Abundance of horror and genre flicks at cinemas all across town this month! Saturday at the Harvard Exit, next week at the Grand Illusion and the week after at the Cinerama. As the continuation of Landmark Theaters midnight movie series with the closing of the Egyptian Theater, the Harvard Exit now plays host with screenings on Saturdays. This being the season for all things gloomy and crepuscularly spooky, they've brought the horror and psychological suspense this month. The highlight of which, a rare screening of David Lynch's lopsided neo-Noir from the late 1990's, "Lost Highway". A film of halves, both thematically, narratively and qualitatively, it's split-persona structure later refined to much greater effect on Lynch's following masterpiece, "Mulholland Drive". For shear atmospheric tension though, Lost Highway's opening chapter stands as a pinnacle of all things that make the work of this American auteur great; beguiling ambiguity, impenetrable mystery, high tension, terrifying subjectivity, nightmare worlds intersecting with our own as in a dream. A compromised protagonist in a world beyond his comprehension, 'a man in trouble'. The diminished strength of it's second chapter can be accredited to some degree to it's young star, Balthazar Getty as Bill Pullman's (aka Fred Madison's) alter-self. The section saved by Patricia Arquette as a convincing modernization of the Femme Fatale and as with every Lynch film, a metaphysical(?) antagonist in the form of Robert Blake's warped 'Mystery Man'. A nice little bonus of the film was one of David Bowie's finest tracks post-1970's supplied with the credit sequence song, "I'm Deranged".

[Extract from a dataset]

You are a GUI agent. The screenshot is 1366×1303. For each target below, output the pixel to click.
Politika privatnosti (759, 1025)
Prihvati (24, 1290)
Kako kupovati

There isn't enough in the way of All Hallows' Eve theme and/or revival series, which is a shame as this truly the season for genre cinema and it's frights, atmosphere and surrealism. One of the only (and longest running) has been The Grand Illusion Cinema's annual October-long All Monsters Attack calendar of horror, thrillers sci-fi and fantasy. This year's installment titled The Horror of All Monsters Attack featuring the usual 70's/80's schlock and genre gems, including this time around, the absurd hyperviolence of both installments of "Maniac Cop" and the three Lucio Fulci films inspired by the works of H.P. Lovecraft, "Zombi", "City of the Living Dead" and "The Beyond", also there's the 80's gothy horror-fantasy of Clive Barker's original "Hellraiser" and the late-70's preposterous sci-fi of Giulio Paradisi's mashup of "The Omen" and "Close Encounters of a Third Kind" that is "The Visitor". Capping it all off, the annual collaboration with Scarecrow Video and their offerings of obscure, unreleased, out-of-print, super-rarities in their The VCR That Dripped Blood 2: Undead Media night! While we're here, lets talk the incomparable one-of-a-kind resource that is Scarecrow, and how if you live in this city and are a fan of cinema (regardless of genre, style or class) it's essentially your cultural obligation to ensure their doors stay open for business. With nearly 120,000 films in their catalog, many out of print, foreign releases or ultra-rare editions, there is no singular online resource that will ever compare. Lastly! We get Horror Week spanning October 25 - 31 with screenings on the massive Cinerama screen/soundsystem of such prime works of the genre as Sam Raimi's "Evil Dead III: Army of Darkness" the new expanded, restored cut of Robin Hardy's neo-Pagan classic, "The Wicker Man", Stanley Kubrick's "The Shining" back in theaters again this year, one of John Carpenter's finest hours with his remake, the 1980's pinnacle of the genre, "The Thing". Another masterpiece of that decade, the first and the best, Ridley Scott's original "Alien" and less qualitative, but still quite fun, Richard Donner's "The Omen".